▶ [Reading passage]
So here's the thing.
When I was a kid, I wasn't exactly sociable. So, when I was about 14, my parents applied their parental pressure to force me to go to the church youth group. I didn't want to go - it was on Saturday nights, and I had things to do on Saturday nights (mostly TV watching). But they forced me to choose between a couple of choices, and the youth group seemed the best of my options. So, rather unwillingly, I started going. In hindsight, it was one of the best things that happened to me. I met a lot of great people; my best friends, people I will be close to for the rest of my life, come from that group. And over the next 3½ years, we grew to be such a strong group. And I met Daphne.
Daphne was the woman who ran the group, along with her husband. She would have been in her late-40s at the time, and she was wonderful. The family didn't have a lot, but what they had was always freely given. For all of us, she was less of a youth group leader, and more like a second mother. Many was the time when I would just go around to her place after school, unannounced, just because I felt like it, and I'd walk in to find a few other members of the group already there, having also decided to go around for a visit. And we'd just stay there for hours. If our parents were trying to find us, Daphne's was always the first place they would go to look. I'd even heard stories about how people would take the new person they're dating around to meet Daphne for her approval. Daphne was someone we all loved, so, so much, and she was one of the defining influences for all of us during our teenage years.

Stored data
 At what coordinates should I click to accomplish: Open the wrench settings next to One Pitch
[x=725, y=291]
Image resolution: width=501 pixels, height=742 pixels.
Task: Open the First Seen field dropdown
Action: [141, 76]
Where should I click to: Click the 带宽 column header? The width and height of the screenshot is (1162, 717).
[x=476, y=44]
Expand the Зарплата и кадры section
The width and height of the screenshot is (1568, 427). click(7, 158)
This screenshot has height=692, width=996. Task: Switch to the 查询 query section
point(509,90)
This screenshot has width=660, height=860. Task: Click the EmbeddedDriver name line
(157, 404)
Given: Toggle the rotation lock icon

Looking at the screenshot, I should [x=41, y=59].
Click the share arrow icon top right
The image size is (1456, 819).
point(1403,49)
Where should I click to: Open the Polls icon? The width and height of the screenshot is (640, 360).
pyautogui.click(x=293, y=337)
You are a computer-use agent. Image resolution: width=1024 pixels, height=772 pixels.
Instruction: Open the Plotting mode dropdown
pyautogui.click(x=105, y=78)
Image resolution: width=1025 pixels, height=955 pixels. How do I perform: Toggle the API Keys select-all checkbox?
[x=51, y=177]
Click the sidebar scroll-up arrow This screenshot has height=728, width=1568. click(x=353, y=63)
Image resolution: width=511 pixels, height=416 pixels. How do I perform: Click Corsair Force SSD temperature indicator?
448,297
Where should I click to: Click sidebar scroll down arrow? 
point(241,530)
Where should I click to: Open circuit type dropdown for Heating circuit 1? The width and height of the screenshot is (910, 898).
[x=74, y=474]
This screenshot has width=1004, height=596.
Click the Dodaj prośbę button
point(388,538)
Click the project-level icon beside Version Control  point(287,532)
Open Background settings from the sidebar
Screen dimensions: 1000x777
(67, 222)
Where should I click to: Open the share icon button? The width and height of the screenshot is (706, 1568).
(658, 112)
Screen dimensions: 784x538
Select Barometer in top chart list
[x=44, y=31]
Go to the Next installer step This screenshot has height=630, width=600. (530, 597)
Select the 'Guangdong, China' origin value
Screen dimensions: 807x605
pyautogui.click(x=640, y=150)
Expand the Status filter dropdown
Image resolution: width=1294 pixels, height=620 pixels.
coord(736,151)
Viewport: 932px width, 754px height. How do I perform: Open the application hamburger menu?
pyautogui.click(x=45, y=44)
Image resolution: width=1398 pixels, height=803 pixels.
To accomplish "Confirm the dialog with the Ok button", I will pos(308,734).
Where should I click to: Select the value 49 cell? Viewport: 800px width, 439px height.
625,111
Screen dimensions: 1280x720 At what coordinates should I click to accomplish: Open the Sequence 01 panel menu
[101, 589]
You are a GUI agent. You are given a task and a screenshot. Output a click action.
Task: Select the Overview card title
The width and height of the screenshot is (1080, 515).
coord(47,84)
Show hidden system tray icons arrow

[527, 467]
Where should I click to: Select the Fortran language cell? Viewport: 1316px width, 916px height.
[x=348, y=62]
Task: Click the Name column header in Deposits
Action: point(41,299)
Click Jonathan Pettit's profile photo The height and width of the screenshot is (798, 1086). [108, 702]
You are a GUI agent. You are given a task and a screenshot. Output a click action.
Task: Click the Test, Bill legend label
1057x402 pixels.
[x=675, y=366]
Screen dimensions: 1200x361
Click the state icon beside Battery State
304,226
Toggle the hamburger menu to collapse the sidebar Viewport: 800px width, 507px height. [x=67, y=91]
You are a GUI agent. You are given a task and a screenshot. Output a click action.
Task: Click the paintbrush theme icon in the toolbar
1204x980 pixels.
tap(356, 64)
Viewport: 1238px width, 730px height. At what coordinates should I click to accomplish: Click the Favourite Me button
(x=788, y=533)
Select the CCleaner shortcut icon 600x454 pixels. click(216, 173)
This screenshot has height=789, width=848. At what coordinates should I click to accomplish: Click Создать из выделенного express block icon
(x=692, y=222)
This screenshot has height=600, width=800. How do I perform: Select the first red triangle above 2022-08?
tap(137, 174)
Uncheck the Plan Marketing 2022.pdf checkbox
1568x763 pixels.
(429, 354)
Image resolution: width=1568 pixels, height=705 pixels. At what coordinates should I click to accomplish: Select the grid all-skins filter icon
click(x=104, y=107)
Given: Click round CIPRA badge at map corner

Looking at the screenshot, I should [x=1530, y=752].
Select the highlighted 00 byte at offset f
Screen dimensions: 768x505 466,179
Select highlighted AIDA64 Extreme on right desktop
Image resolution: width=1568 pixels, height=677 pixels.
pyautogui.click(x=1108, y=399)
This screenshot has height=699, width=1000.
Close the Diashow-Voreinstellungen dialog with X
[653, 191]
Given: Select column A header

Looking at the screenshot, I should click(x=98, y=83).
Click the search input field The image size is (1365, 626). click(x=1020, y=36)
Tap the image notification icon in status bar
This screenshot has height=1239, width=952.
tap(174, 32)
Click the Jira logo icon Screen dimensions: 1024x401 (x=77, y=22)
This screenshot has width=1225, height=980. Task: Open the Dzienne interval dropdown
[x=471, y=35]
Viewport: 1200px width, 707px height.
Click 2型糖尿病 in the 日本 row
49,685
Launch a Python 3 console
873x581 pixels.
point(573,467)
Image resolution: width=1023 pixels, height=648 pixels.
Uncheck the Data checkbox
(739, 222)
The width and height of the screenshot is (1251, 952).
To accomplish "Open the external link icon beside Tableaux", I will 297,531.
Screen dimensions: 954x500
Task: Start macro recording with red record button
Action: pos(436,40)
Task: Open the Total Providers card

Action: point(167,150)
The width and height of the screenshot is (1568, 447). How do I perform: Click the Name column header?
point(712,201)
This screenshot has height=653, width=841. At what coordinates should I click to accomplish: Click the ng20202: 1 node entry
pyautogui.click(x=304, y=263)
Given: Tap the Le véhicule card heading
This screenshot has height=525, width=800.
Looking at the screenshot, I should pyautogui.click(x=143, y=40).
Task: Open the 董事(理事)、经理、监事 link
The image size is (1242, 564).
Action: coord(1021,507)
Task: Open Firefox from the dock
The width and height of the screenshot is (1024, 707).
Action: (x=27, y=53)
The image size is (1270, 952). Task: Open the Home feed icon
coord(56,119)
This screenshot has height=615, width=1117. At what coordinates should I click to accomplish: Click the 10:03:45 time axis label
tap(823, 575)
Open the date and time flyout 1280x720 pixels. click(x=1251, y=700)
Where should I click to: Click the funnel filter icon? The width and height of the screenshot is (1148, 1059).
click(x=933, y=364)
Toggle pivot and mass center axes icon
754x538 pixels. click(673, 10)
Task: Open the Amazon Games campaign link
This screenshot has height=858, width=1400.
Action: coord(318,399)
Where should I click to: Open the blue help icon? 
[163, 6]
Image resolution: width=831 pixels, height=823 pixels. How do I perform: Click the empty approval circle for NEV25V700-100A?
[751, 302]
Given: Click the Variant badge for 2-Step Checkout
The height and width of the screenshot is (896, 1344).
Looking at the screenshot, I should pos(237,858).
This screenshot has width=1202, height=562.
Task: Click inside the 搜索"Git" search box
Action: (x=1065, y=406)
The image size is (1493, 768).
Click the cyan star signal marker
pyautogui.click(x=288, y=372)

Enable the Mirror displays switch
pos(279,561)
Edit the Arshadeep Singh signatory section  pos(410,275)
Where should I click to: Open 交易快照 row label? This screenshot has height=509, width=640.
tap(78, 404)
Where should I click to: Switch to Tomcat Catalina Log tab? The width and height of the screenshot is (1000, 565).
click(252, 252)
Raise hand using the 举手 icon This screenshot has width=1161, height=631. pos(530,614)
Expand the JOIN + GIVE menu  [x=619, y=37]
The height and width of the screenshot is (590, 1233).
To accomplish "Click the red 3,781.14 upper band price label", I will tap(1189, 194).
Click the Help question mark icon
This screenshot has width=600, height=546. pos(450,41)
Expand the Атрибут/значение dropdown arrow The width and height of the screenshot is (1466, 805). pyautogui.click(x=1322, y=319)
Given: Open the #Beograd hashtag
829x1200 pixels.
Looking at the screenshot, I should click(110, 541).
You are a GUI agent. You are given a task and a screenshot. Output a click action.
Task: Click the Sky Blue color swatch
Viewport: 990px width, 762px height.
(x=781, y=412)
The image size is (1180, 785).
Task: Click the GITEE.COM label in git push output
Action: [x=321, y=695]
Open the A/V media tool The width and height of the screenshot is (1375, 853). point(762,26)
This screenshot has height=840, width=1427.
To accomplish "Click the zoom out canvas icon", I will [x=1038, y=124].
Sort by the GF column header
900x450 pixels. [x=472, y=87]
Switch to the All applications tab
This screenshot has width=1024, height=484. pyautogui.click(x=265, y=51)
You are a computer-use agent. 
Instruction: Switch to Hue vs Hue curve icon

▶ [What is expected] List every numeral written in digits in the story about the church youth group.

▶ [Solution for this problem]
14
3½
40s (in "late-40s")